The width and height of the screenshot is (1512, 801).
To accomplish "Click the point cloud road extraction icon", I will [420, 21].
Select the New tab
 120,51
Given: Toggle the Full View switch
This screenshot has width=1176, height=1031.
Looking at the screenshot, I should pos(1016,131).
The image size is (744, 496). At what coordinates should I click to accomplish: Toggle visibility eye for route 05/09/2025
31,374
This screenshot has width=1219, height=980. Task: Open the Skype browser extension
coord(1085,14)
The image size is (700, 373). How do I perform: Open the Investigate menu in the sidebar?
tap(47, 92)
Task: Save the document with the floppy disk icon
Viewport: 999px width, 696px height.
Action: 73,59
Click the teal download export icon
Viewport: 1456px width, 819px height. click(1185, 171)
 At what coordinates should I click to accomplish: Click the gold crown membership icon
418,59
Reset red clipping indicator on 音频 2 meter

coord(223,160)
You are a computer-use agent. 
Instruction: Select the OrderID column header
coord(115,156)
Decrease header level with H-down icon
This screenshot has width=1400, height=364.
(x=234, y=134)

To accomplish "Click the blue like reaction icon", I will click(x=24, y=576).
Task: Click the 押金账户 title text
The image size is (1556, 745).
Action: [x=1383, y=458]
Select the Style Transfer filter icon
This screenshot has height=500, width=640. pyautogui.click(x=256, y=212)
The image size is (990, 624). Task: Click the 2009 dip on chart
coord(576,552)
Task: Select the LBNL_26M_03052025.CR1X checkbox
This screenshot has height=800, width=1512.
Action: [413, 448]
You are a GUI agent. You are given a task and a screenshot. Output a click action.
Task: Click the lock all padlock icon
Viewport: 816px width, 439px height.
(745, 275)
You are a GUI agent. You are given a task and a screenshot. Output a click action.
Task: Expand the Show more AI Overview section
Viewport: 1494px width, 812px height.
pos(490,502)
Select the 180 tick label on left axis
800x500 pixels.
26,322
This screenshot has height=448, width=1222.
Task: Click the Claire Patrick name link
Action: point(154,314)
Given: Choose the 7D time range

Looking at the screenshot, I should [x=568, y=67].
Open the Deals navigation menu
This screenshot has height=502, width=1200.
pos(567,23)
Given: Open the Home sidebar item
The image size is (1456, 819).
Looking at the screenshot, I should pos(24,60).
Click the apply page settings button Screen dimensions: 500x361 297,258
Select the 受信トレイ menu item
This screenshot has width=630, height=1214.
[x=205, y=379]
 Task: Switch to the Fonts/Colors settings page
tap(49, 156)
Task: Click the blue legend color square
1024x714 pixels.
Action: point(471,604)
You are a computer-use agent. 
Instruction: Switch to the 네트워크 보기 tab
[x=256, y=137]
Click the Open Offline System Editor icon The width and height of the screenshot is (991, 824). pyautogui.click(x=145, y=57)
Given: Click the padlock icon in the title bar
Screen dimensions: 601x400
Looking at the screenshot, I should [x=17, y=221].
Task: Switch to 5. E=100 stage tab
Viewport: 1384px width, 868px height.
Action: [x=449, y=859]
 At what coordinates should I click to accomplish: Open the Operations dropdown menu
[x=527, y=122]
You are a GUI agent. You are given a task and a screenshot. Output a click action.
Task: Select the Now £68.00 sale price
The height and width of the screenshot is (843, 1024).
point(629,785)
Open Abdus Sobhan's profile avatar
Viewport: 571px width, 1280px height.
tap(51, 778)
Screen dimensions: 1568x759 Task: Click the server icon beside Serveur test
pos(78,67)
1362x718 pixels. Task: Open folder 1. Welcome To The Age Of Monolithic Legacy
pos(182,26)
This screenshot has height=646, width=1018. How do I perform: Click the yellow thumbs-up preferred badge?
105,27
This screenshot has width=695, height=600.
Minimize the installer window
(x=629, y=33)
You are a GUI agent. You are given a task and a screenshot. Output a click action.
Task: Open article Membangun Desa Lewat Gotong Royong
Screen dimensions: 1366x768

::::::::::

Your objective: Return all of the records above word for word, changing nothing and leaving nothing out.

The result:
The width and height of the screenshot is (1512, 801).
To accomplish "Click the point cloud road extraction icon", I will [420, 21].
Select the New tab
 120,51
Given: Toggle the Full View switch
This screenshot has width=1176, height=1031.
Looking at the screenshot, I should pos(1016,131).
The image size is (744, 496). At what coordinates should I click to accomplish: Toggle visibility eye for route 05/09/2025
31,374
This screenshot has width=1219, height=980. Task: Open the Skype browser extension
coord(1085,14)
The image size is (700, 373). How do I perform: Open the Investigate menu in the sidebar?
tap(47, 92)
Task: Save the document with the floppy disk icon
Viewport: 999px width, 696px height.
Action: 73,59
Click the teal download export icon
Viewport: 1456px width, 819px height. click(1185, 171)
 At what coordinates should I click to accomplish: Click the gold crown membership icon
418,59
Reset red clipping indicator on 音频 2 meter

coord(223,160)
You are a computer-use agent. 
Instruction: Select the OrderID column header
coord(115,156)
Decrease header level with H-down icon
This screenshot has width=1400, height=364.
(x=234, y=134)

To accomplish "Click the blue like reaction icon", I will click(x=24, y=576).
Task: Click the 押金账户 title text
The image size is (1556, 745).
Action: [x=1383, y=458]
Select the Style Transfer filter icon
This screenshot has height=500, width=640. pyautogui.click(x=256, y=212)
The image size is (990, 624). Task: Click the 2009 dip on chart
coord(576,552)
Task: Select the LBNL_26M_03052025.CR1X checkbox
This screenshot has height=800, width=1512.
Action: [413, 448]
You are a GUI agent. You are given a task and a screenshot. Output a click action.
Task: Click the lock all padlock icon
Viewport: 816px width, 439px height.
(745, 275)
You are a GUI agent. You are given a task and a screenshot. Output a click action.
Task: Expand the Show more AI Overview section
Viewport: 1494px width, 812px height.
pos(490,502)
Select the 180 tick label on left axis
800x500 pixels.
26,322
This screenshot has height=448, width=1222.
Task: Click the Claire Patrick name link
Action: point(154,314)
Given: Choose the 7D time range

Looking at the screenshot, I should [x=568, y=67].
Open the Deals navigation menu
This screenshot has height=502, width=1200.
pos(567,23)
Given: Open the Home sidebar item
The image size is (1456, 819).
Looking at the screenshot, I should pos(24,60).
Click the apply page settings button Screen dimensions: 500x361 297,258
Select the 受信トレイ menu item
This screenshot has width=630, height=1214.
[x=205, y=379]
 Task: Switch to the Fonts/Colors settings page
tap(49, 156)
Task: Click the blue legend color square
1024x714 pixels.
Action: point(471,604)
You are a computer-use agent. 
Instruction: Switch to the 네트워크 보기 tab
[x=256, y=137]
Click the Open Offline System Editor icon The width and height of the screenshot is (991, 824). pyautogui.click(x=145, y=57)
Given: Click the padlock icon in the title bar
Screen dimensions: 601x400
Looking at the screenshot, I should [x=17, y=221].
Task: Switch to 5. E=100 stage tab
Viewport: 1384px width, 868px height.
Action: [x=449, y=859]
 At what coordinates should I click to accomplish: Open the Operations dropdown menu
[x=527, y=122]
You are a GUI agent. You are given a task and a screenshot. Output a click action.
Task: Select the Now £68.00 sale price
The height and width of the screenshot is (843, 1024).
point(629,785)
Open Abdus Sobhan's profile avatar
Viewport: 571px width, 1280px height.
tap(51, 778)
Screen dimensions: 1568x759 Task: Click the server icon beside Serveur test
pos(78,67)
1362x718 pixels. Task: Open folder 1. Welcome To The Age Of Monolithic Legacy
pos(182,26)
This screenshot has height=646, width=1018. How do I perform: Click the yellow thumbs-up preferred badge?
105,27
This screenshot has width=695, height=600.
Minimize the installer window
(x=629, y=33)
You are a GUI agent. You are given a task and a screenshot. Output a click action.
Task: Open article Membangun Desa Lewat Gotong Royong
Screen dimensions: 1366x768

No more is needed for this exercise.